- Origin: Stockholm, Sweden
- Genres: Electronic
- Years active: 2003–present
- Labels: BLVVD
- Members: Johan Skugge Jukka Rintamäki
- Website: noscience.se

= No Science =

No Science is an electronic music duo composed of Swedish producers and composers Johan Skugge and Jukka Rintamäki. They are best known for composing the soundtrack of the first-person shooter video games Battlefield 3 and Battlefield 4.

==History==

Jukka Rintamäki is an artist who has worked as a bassist, singer and songwriter of the band Silverbullit from Gothenburg. Johan Skugge was previously in the band Yvonne. The two formed the duo No Science in 2010 and used a combination of synth, drum machine and steel guitar.
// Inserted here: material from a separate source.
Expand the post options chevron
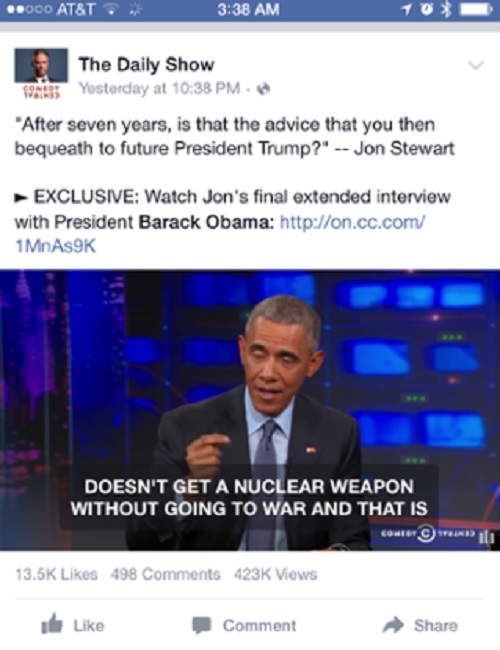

They have been working together since creating the music for the computer game Battlefield 3 in 2010. They also composed the soundtrack for the sequel, Battlefield 4.
The duo's debut single as No Science, Magnificent Arp was released in late 2013. In February 2015 the single "Bits" was released featuring a remix by Swedish artist Jay-Jay Johanson. No Science's first album Lucky Resident was released in March 2015, and includes an appearance by El Perro del Mar.

==Discography==

===Albums===
- Lucky Resident (2015)

===Singles===
- "Familiar Skies" (2015)
- "Bits" (2015)
- "Magnificent Arp" (2013)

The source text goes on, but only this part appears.